SCR: Each of us has to know what mission we’re being called to. For me, my religious vocation provides me with a religious community that helps me stay focused on what the values are. Others may have other supports that help them stay focused on those values.

The staff, and many of the people who work in this justice system are wonderful people, good values, very dedicated, hard-working, and so there are ways in which they are finding their faith and their support. For me, my religious community and my faith life that I have is what leads me this way.

 

TCNW: What is it you like about this job?

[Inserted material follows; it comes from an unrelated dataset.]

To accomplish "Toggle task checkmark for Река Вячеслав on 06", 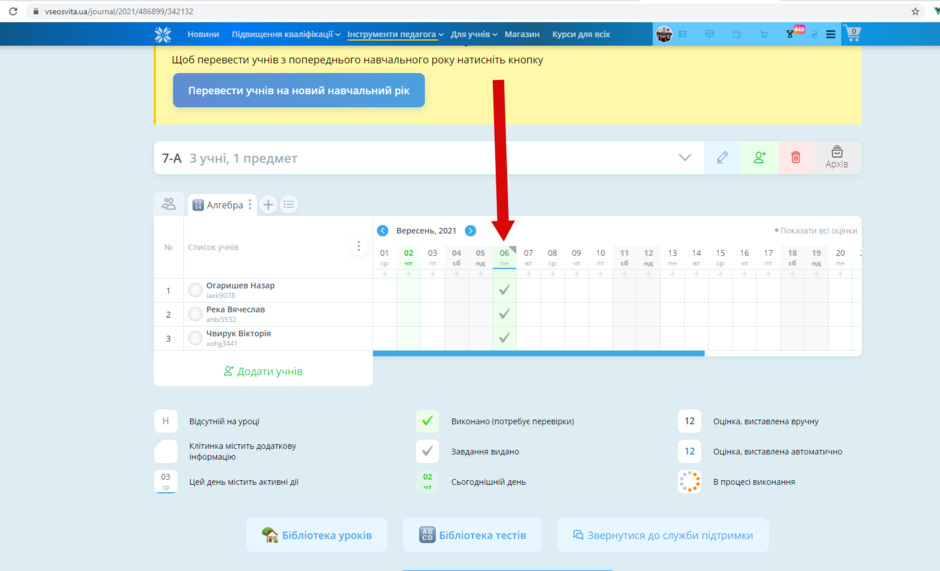I will tap(504, 314).
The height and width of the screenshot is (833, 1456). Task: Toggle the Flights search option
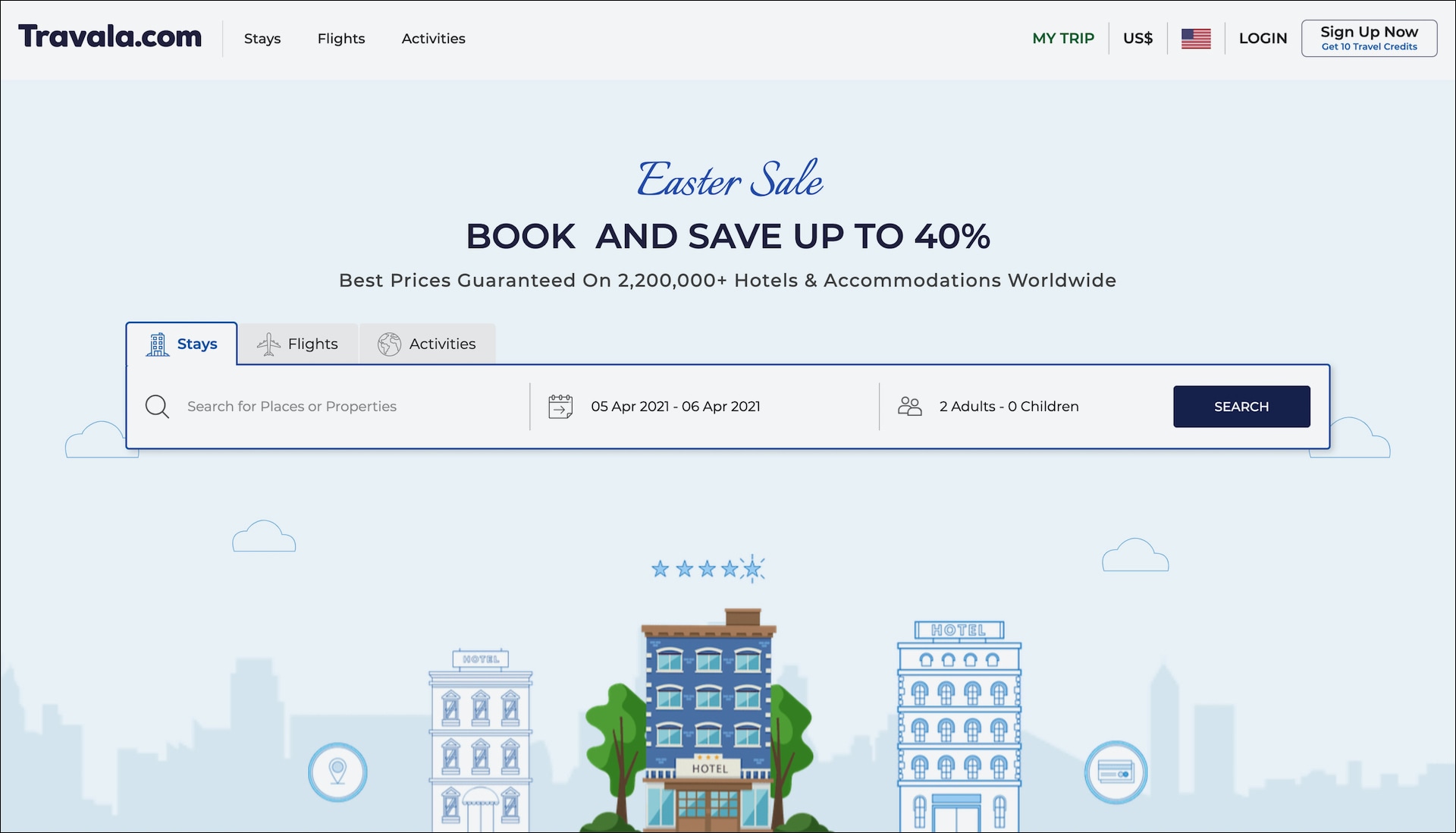(298, 343)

SCR: The mission of lawyers, when we do it right, is to be peacemakers. Historically, we know what it’s like for a society to settle its disputes violently. You do something to me, I do something back to you. The establishment of a legal system, when it’s done right, provides people with a non-violent way to address their disputes. So we have a dispute, we have a way to talk about it, or maybe we bring people in to speak for us, and maybe a neutral person to make a decision and settle it so there is no violence. I think when we do our job well as lawyers, we are peacemakers, and I’m excited to have that kind of a mission. Not everyone thinks of lawyers that way.

My favorite lawyer is hanging on the wall behind you; Gandhi. I don’t think he walked into courtrooms too often, except as a defendant, but he was certainly a peacemaker.